Available data =>
Content starts
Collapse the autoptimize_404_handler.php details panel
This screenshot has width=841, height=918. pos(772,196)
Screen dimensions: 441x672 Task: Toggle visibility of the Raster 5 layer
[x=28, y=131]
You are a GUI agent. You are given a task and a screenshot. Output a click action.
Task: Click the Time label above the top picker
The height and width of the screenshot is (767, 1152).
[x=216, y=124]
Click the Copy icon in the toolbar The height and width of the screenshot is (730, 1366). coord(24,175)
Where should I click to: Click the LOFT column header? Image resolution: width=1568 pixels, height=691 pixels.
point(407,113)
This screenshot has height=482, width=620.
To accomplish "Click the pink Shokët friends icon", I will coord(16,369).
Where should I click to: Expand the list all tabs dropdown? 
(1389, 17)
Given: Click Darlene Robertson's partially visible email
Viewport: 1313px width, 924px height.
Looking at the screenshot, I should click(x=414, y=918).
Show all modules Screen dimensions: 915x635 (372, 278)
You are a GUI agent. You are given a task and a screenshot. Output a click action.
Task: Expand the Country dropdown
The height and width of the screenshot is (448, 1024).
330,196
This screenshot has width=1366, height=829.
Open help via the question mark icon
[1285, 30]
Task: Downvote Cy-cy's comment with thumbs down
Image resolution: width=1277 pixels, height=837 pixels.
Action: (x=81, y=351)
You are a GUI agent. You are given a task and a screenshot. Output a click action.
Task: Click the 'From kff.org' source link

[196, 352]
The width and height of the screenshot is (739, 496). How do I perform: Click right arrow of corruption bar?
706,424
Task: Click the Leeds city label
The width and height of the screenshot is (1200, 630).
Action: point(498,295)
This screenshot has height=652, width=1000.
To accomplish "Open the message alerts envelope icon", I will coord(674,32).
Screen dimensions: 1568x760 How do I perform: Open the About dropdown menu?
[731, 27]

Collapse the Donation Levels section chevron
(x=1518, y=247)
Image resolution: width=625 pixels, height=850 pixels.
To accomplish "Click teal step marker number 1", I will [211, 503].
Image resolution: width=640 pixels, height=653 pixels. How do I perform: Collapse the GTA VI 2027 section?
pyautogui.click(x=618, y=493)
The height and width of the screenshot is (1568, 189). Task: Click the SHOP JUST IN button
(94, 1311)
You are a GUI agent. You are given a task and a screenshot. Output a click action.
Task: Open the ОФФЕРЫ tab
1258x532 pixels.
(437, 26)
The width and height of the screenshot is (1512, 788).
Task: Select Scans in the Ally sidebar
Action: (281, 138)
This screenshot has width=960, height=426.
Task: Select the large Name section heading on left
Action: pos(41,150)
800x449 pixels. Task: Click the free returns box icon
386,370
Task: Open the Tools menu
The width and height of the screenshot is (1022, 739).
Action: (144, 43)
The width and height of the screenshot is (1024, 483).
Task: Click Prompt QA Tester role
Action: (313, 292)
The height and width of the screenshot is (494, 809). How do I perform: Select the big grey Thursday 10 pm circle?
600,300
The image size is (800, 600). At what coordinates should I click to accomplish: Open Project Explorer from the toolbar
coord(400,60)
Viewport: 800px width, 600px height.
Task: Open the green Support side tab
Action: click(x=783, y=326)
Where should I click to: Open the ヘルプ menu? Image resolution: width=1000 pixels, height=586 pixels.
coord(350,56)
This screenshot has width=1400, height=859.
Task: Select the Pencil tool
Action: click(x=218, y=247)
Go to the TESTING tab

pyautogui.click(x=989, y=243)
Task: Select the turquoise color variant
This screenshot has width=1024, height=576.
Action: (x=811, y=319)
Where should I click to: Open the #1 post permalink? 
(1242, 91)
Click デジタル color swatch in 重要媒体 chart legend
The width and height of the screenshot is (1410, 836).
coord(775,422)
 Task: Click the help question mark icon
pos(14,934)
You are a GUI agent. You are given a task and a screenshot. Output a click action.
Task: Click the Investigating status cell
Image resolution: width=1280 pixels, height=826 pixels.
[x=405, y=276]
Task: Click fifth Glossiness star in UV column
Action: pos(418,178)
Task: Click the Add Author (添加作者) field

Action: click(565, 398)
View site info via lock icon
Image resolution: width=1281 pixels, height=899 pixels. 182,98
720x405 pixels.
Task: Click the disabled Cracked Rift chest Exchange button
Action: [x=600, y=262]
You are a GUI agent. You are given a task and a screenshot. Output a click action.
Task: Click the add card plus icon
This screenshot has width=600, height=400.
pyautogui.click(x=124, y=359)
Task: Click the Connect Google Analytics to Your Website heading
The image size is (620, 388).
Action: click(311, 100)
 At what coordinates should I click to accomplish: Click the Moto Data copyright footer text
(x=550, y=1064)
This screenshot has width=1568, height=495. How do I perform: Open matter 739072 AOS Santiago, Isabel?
Content ends
Try it => Nothing in the material may be left out; write it all out verbatim.

Answer section =>
Collapse the autoptimize_404_handler.php details panel
This screenshot has width=841, height=918. pos(772,196)
Screen dimensions: 441x672 Task: Toggle visibility of the Raster 5 layer
[x=28, y=131]
You are a GUI agent. You are given a task and a screenshot. Output a click action.
Task: Click the Time label above the top picker
The height and width of the screenshot is (767, 1152).
[x=216, y=124]
Click the Copy icon in the toolbar The height and width of the screenshot is (730, 1366). coord(24,175)
Where should I click to: Click the LOFT column header? Image resolution: width=1568 pixels, height=691 pixels.
point(407,113)
This screenshot has height=482, width=620.
To accomplish "Click the pink Shokët friends icon", I will coord(16,369).
Where should I click to: Expand the list all tabs dropdown? 
(1389, 17)
Given: Click Darlene Robertson's partially visible email
Viewport: 1313px width, 924px height.
Looking at the screenshot, I should click(x=414, y=918).
Show all modules Screen dimensions: 915x635 (372, 278)
You are a GUI agent. You are given a task and a screenshot. Output a click action.
Task: Expand the Country dropdown
The height and width of the screenshot is (448, 1024).
330,196
This screenshot has width=1366, height=829.
Open help via the question mark icon
[1285, 30]
Task: Downvote Cy-cy's comment with thumbs down
Image resolution: width=1277 pixels, height=837 pixels.
Action: (x=81, y=351)
You are a GUI agent. You are given a task and a screenshot. Output a click action.
Task: Click the 'From kff.org' source link

[196, 352]
The width and height of the screenshot is (739, 496). How do I perform: Click right arrow of corruption bar?
706,424
Task: Click the Leeds city label
The width and height of the screenshot is (1200, 630).
Action: point(498,295)
This screenshot has height=652, width=1000.
To accomplish "Open the message alerts envelope icon", I will coord(674,32).
Screen dimensions: 1568x760 How do I perform: Open the About dropdown menu?
[731, 27]

Collapse the Donation Levels section chevron
(x=1518, y=247)
Image resolution: width=625 pixels, height=850 pixels.
To accomplish "Click teal step marker number 1", I will [211, 503].
Image resolution: width=640 pixels, height=653 pixels. How do I perform: Collapse the GTA VI 2027 section?
pyautogui.click(x=618, y=493)
The height and width of the screenshot is (1568, 189). Task: Click the SHOP JUST IN button
(94, 1311)
You are a GUI agent. You are given a task and a screenshot. Output a click action.
Task: Open the ОФФЕРЫ tab
1258x532 pixels.
(437, 26)
The width and height of the screenshot is (1512, 788).
Task: Select Scans in the Ally sidebar
Action: (281, 138)
This screenshot has width=960, height=426.
Task: Select the large Name section heading on left
Action: pos(41,150)
800x449 pixels. Task: Click the free returns box icon
386,370
Task: Open the Tools menu
The width and height of the screenshot is (1022, 739).
Action: (144, 43)
The width and height of the screenshot is (1024, 483).
Task: Click Prompt QA Tester role
Action: (313, 292)
The height and width of the screenshot is (494, 809). How do I perform: Select the big grey Thursday 10 pm circle?
600,300
The image size is (800, 600). At what coordinates should I click to accomplish: Open Project Explorer from the toolbar
coord(400,60)
Viewport: 800px width, 600px height.
Task: Open the green Support side tab
Action: click(x=783, y=326)
Where should I click to: Open the ヘルプ menu? Image resolution: width=1000 pixels, height=586 pixels.
coord(350,56)
This screenshot has width=1400, height=859.
Task: Select the Pencil tool
Action: click(x=218, y=247)
Go to the TESTING tab

pyautogui.click(x=989, y=243)
Task: Select the turquoise color variant
This screenshot has width=1024, height=576.
Action: (x=811, y=319)
Where should I click to: Open the #1 post permalink? 
(1242, 91)
Click デジタル color swatch in 重要媒体 chart legend
The width and height of the screenshot is (1410, 836).
coord(775,422)
 Task: Click the help question mark icon
pos(14,934)
You are a GUI agent. You are given a task and a screenshot. Output a click action.
Task: Click the Investigating status cell
Image resolution: width=1280 pixels, height=826 pixels.
[x=405, y=276]
Task: Click fifth Glossiness star in UV column
Action: pos(418,178)
Task: Click the Add Author (添加作者) field

Action: click(565, 398)
View site info via lock icon
Image resolution: width=1281 pixels, height=899 pixels. 182,98
720x405 pixels.
Task: Click the disabled Cracked Rift chest Exchange button
Action: [x=600, y=262]
You are a GUI agent. You are given a task and a screenshot. Output a click action.
Task: Click the add card plus icon
This screenshot has width=600, height=400.
pyautogui.click(x=124, y=359)
Task: Click the Connect Google Analytics to Your Website heading
The image size is (620, 388).
Action: click(311, 100)
 At what coordinates should I click to accomplish: Click the Moto Data copyright footer text
(x=550, y=1064)
This screenshot has width=1568, height=495. How do I perform: Open matter 739072 AOS Santiago, Isabel?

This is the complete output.